PAGE EXCERPT:
# 29/30 Gallon Tank -- Temp. Issues? Tropical or Gold Fish?



## Ludo (May 19, 2007)

My girlfriend and I are setting up her first aquarium. It is a 29/30 gallon tank, we filled it up with water, purchased a new filter, got some living plants, can't remember the name, but the ones that gold fish like. However we have an issue, our tank seems to be running hot. We originally used a heater, after filling up the tank with cold water, to attempt to get up around 74-75, for what we hoped to be gold fish, and a pleco. However even with the heater off the temperature has been upwards of 80 degrees, which we are aware is way too hot to put gold fish in. We're not sure what is causing this temperature fluctuation, if it is the overhead light, ambient heat in the room, or maybe even a broken heater. 

We were curious of a few things, 1) I've had a pleco living with gold fish, at room temp. very happily for many years. What is the ideal temp. and or a happy range for those type of fish. 2) Should we shift our focus to tropical fish, if our tank can't stay cool? 3) Any ways to figure out exactly what is causing this, and a reliable way to keep the temperature stable. 4) Suggested fish, if we have to make a 180 and go for tropical fish.

Thanks a lot.


----------



## miagrrl (May 3, 2007)

SOURCE DATA:
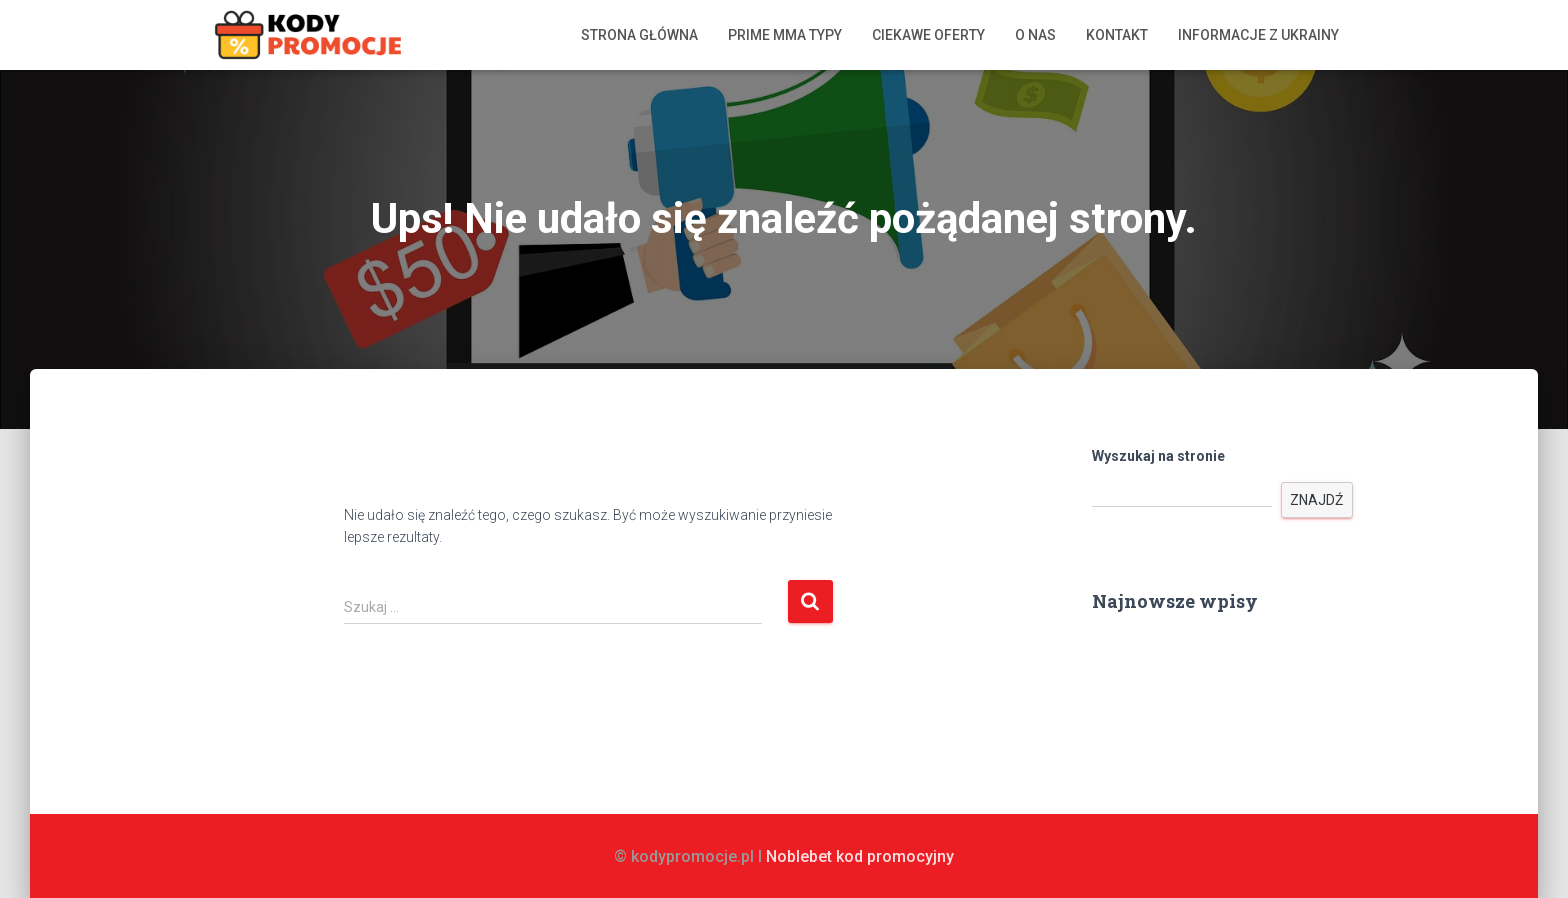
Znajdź (1316, 500)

THE PROBLEM: List every possible cause that the aquarium forum thread above gives for the tank's high temperature.

PROBLEM SOLUTION:
- The overhead light
- Ambient heat in the room
- A broken heater